| The task |
An exact copy of every record is the required answer.

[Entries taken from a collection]
━━━━━━━━━━

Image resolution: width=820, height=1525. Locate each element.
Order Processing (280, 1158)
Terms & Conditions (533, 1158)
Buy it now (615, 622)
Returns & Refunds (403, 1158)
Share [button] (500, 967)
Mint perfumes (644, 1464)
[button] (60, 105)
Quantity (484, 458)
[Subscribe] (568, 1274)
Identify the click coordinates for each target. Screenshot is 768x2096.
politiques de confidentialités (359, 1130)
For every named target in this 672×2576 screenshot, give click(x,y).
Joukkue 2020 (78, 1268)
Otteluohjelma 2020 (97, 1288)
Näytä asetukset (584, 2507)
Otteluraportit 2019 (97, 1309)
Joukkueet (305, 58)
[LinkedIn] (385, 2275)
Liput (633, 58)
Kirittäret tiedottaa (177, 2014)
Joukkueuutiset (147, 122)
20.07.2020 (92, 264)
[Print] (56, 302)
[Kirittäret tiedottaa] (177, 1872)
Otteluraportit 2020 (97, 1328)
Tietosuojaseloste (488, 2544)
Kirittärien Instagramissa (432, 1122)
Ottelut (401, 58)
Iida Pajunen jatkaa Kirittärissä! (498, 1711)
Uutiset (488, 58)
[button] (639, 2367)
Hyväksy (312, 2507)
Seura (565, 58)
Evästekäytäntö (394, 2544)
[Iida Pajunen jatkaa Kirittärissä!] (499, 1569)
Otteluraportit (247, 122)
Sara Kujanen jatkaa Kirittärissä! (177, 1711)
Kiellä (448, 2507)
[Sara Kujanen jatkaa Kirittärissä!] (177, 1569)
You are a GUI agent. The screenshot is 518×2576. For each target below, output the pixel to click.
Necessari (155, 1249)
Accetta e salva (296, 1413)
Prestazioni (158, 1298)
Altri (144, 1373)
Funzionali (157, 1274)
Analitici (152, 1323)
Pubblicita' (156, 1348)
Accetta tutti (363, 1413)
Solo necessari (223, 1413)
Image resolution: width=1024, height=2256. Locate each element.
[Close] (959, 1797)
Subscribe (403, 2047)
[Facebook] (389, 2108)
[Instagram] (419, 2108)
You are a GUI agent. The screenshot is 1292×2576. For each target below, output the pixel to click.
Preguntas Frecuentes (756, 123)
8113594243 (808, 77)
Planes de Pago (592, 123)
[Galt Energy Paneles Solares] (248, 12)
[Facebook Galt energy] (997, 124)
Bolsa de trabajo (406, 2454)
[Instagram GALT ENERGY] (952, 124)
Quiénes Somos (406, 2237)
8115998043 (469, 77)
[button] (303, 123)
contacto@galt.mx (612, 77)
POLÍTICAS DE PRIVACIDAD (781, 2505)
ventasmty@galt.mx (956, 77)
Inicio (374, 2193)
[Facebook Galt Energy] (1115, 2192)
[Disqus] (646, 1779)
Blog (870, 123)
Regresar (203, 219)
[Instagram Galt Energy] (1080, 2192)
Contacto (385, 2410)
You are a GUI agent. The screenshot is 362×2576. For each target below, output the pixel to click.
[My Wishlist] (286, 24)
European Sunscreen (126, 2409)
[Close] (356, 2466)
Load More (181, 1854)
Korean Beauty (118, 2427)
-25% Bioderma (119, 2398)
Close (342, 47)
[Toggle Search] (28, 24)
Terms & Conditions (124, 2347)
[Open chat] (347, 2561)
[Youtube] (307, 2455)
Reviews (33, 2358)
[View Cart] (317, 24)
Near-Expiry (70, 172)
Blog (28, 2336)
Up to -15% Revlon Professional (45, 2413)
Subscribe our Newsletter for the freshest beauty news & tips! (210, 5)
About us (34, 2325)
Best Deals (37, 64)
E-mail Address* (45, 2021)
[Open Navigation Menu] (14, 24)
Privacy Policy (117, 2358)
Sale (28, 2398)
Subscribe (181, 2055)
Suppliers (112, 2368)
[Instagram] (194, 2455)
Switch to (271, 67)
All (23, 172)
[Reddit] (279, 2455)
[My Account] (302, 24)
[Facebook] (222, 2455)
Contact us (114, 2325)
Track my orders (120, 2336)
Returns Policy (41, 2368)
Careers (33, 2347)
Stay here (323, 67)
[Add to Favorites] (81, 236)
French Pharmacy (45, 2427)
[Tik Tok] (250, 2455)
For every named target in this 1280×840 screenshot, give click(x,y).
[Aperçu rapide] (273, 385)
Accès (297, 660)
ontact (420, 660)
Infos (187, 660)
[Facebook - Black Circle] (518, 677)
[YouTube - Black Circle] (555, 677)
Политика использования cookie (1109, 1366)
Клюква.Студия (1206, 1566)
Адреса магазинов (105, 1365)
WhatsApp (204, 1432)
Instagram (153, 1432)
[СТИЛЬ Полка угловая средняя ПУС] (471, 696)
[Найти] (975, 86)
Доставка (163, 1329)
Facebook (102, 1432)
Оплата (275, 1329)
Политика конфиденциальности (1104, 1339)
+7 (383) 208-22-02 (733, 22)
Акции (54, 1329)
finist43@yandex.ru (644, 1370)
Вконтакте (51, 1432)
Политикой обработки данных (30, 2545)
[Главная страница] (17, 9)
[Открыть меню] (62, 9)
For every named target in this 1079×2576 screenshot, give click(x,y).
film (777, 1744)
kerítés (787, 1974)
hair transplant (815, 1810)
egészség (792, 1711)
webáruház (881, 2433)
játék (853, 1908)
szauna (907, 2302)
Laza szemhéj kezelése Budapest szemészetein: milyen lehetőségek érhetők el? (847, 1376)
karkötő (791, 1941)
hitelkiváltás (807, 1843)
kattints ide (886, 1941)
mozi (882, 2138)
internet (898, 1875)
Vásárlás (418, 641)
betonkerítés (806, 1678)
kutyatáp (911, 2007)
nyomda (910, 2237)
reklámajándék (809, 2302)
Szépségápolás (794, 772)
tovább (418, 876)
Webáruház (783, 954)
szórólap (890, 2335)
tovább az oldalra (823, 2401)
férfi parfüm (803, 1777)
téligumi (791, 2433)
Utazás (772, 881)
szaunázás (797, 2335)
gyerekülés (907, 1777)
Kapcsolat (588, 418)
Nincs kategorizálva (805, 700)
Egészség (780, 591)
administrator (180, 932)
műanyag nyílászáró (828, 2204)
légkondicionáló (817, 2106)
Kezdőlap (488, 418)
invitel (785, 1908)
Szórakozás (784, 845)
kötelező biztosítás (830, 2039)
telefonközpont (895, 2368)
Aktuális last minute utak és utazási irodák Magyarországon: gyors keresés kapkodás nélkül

━━━━━━━━━━

| Completed task |
Image resolution: width=820, height=1525. Locate each element.
Order Processing (280, 1158)
Terms & Conditions (533, 1158)
Buy it now (615, 622)
Returns & Refunds (403, 1158)
Share [button] (500, 967)
Mint perfumes (644, 1464)
[button] (60, 105)
Quantity (484, 458)
[Subscribe] (568, 1274)
Identify the click coordinates for each target. Screenshot is 768x2096.
politiques de confidentialités (359, 1130)
For every named target in this 672×2576 screenshot, give click(x,y).
Joukkue 2020 (78, 1268)
Otteluohjelma 2020 (97, 1288)
Näytä asetukset (584, 2507)
Otteluraportit 2019 (97, 1309)
Joukkueet (305, 58)
[LinkedIn] (385, 2275)
Liput (633, 58)
Kirittäret tiedottaa (177, 2014)
Joukkueuutiset (147, 122)
20.07.2020 (92, 264)
[Print] (56, 302)
[Kirittäret tiedottaa] (177, 1872)
Otteluraportit 2020 (97, 1328)
Tietosuojaseloste (488, 2544)
Kirittärien Instagramissa (432, 1122)
Ottelut (401, 58)
Iida Pajunen jatkaa Kirittärissä! (498, 1711)
Uutiset (488, 58)
[button] (639, 2367)
Hyväksy (312, 2507)
Seura (565, 58)
Evästekäytäntö (394, 2544)
[Iida Pajunen jatkaa Kirittärissä!] (499, 1569)
Otteluraportit (247, 122)
Sara Kujanen jatkaa Kirittärissä! (177, 1711)
Kiellä (448, 2507)
[Sara Kujanen jatkaa Kirittärissä!] (177, 1569)
You are a GUI agent. The screenshot is 518×2576. For each target below, output the pixel to click.
Necessari (155, 1249)
Accetta e salva (296, 1413)
Prestazioni (158, 1298)
Altri (144, 1373)
Funzionali (157, 1274)
Analitici (152, 1323)
Pubblicita' (156, 1348)
Accetta tutti (363, 1413)
Solo necessari (223, 1413)
Image resolution: width=1024, height=2256. Locate each element.
[Close] (959, 1797)
Subscribe (403, 2047)
[Facebook] (389, 2108)
[Instagram] (419, 2108)
You are a GUI agent. The screenshot is 1292×2576. For each target below, output the pixel to click.
Preguntas Frecuentes (756, 123)
8113594243 (808, 77)
Planes de Pago (592, 123)
[Galt Energy Paneles Solares] (248, 12)
[Facebook Galt energy] (997, 124)
Bolsa de trabajo (406, 2454)
[Instagram GALT ENERGY] (952, 124)
Quiénes Somos (406, 2237)
8115998043 (469, 77)
[button] (303, 123)
contacto@galt.mx (612, 77)
POLÍTICAS DE PRIVACIDAD (781, 2505)
ventasmty@galt.mx (956, 77)
Inicio (374, 2193)
[Facebook Galt Energy] (1115, 2192)
[Disqus] (646, 1779)
Blog (870, 123)
Regresar (203, 219)
[Instagram Galt Energy] (1080, 2192)
Contacto (385, 2410)
You are a GUI agent. The screenshot is 362×2576. For each target below, output the pixel to click.
[My Wishlist] (286, 24)
European Sunscreen (126, 2409)
[Close] (356, 2466)
Load More (181, 1854)
Korean Beauty (118, 2427)
-25% Bioderma (119, 2398)
Close (342, 47)
[Toggle Search] (28, 24)
Terms & Conditions (124, 2347)
[Open chat] (347, 2561)
[Youtube] (307, 2455)
Reviews (33, 2358)
[View Cart] (317, 24)
Near-Expiry (70, 172)
Blog (28, 2336)
Up to -15% Revlon Professional (45, 2413)
Subscribe our Newsletter for the freshest beauty news & tips! (210, 5)
About us (34, 2325)
Best Deals (37, 64)
E-mail Address* (45, 2021)
[Open Navigation Menu] (14, 24)
Privacy Policy (117, 2358)
Sale (28, 2398)
Subscribe (181, 2055)
Suppliers (112, 2368)
[Instagram] (194, 2455)
Switch to (271, 67)
All (23, 172)
[Reddit] (279, 2455)
[My Account] (302, 24)
[Facebook] (222, 2455)
Contact us (114, 2325)
Track my orders (120, 2336)
Returns Policy (41, 2368)
Careers (33, 2347)
Stay here (323, 67)
[Add to Favorites] (81, 236)
French Pharmacy (45, 2427)
[Tik Tok] (250, 2455)
For every named target in this 1280×840 screenshot, give click(x,y).
[Aperçu rapide] (273, 385)
Accès (297, 660)
ontact (420, 660)
Infos (187, 660)
[Facebook - Black Circle] (518, 677)
[YouTube - Black Circle] (555, 677)
Политика использования cookie (1109, 1366)
Клюква.Студия (1206, 1566)
Адреса магазинов (105, 1365)
WhatsApp (204, 1432)
Instagram (153, 1432)
[СТИЛЬ Полка угловая средняя ПУС] (471, 696)
[Найти] (975, 86)
Доставка (163, 1329)
Facebook (102, 1432)
Оплата (275, 1329)
Политика конфиденциальности (1104, 1339)
+7 (383) 208-22-02 (733, 22)
Акции (54, 1329)
finist43@yandex.ru (644, 1370)
Вконтакте (51, 1432)
Политикой обработки данных (30, 2545)
[Главная страница] (17, 9)
[Открыть меню] (62, 9)
For every named target in this 1079×2576 screenshot, give click(x,y).
film (777, 1744)
kerítés (787, 1974)
hair transplant (815, 1810)
egészség (792, 1711)
webáruház (881, 2433)
játék (853, 1908)
szauna (907, 2302)
Laza szemhéj kezelése Budapest szemészetein: milyen lehetőségek érhetők el? (847, 1376)
karkötő (791, 1941)
hitelkiváltás (807, 1843)
kattints ide (886, 1941)
mozi (882, 2138)
internet (898, 1875)
Vásárlás (418, 641)
betonkerítés (806, 1678)
kutyatáp (911, 2007)
nyomda (910, 2237)
reklámajándék (809, 2302)
Szépségápolás (794, 772)
tovább (418, 876)
Webáruház (783, 954)
szórólap (890, 2335)
tovább az oldalra (823, 2401)
férfi parfüm (803, 1777)
téligumi (791, 2433)
Utazás (772, 881)
szaunázás (797, 2335)
gyerekülés (907, 1777)
Kapcsolat (588, 418)
Nincs kategorizálva (805, 700)
Egészség (780, 591)
administrator (180, 932)
műanyag nyílászáró (828, 2204)
légkondicionáló (817, 2106)
Kezdőlap (488, 418)
invitel (785, 1908)
Szórakozás (784, 845)
kötelező biztosítás (830, 2039)
telefonközpont (895, 2368)
Aktuális last minute utak és utazási irodák Magyarországon: gyors keresés kapkodás nélkül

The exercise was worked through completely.